McAndrews notes that one of this season’s most critically acclaimed series, ABC’s My So-Called Life, was a ratings disaster on Thursdays at 7 p.m. True enough, although many viewers weren’t opting for junk instead of this cutting-edge, coming-of-age drama. They instead were tuning to NBC’s Mad About You.
Another high-quality series, CBS’ Picket Fences, also continues to struggle in the ratings. But that’s in part because it’s scheduled against NBC’s equally worthy Homicide: Life on the Street. CBS’ stellar Chicago Hope, buried early in the season opposite ER, has since found an appreciative audience at 9 p.m. Mondays, where it regularly prevails in the ratings. Another quality drama, NBC’s Law and Order, is enjoying its highest ratings ever in its fifth season.
“I don’t think viewers are necessarily brighter,” Frank says. “But with all these viewing choices, I do think they’re most selective. You come to realize that you can’t watch everything. So viewers have become more critical of what they watch.”
McAndrews says the success of adult-oriented sitcoms at 7 p.m. -- notably NBC’s Wings and Mad About You -- is turning ABC away from the more simple-minded comedy in “kid-driven” shows such as Full House and Growing Pains. Last week, the network moved Roseanne from 8 to 7 p.m. on Wednesday nights as part of a six-week experiment.
“Rightly or wrongly, since those shows (Roseanne, Mad About You, etc.) appeal more to adults, I think they appeal more to television critics, too,” McAndrews says. “Our strategy in the past has been to put very strong kid-driven series with adults in them at 7 o’clock and then attract both a kid and an adult audience. But we can’t take the adults for granted anymore. With two TVs in a house, we might lose them.”
Action shows replete with gunfire and car chases also are in virtual eclipse on network television. Concerns about violence and the heavier financial costs of action scenes have led to more cerebral, character-driven, ensemble dramas.

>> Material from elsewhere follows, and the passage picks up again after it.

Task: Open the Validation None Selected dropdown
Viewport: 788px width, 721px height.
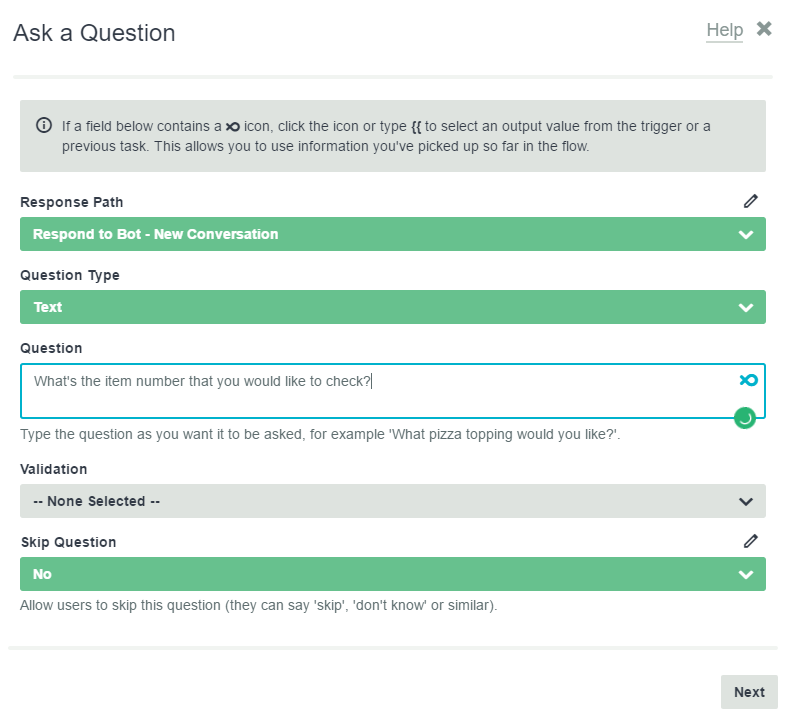Action: click(392, 501)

“The word ‘distinctive’ comes to mind,” NBC’s Littlefield says. “You can’t just throw something on the air as a place-saver anymore. Now when we listen to an idea, we asks ourselves whether it qualifies for network television or whether you can find it somewhere else on the dial. And if you can find it somewhere else, we move on.”
The result this season has been a bountiful harvest of Emmy-friendly comedies and dramas. And a welcome meeting of the minds between critics who get the first say and viewers who make the final calls.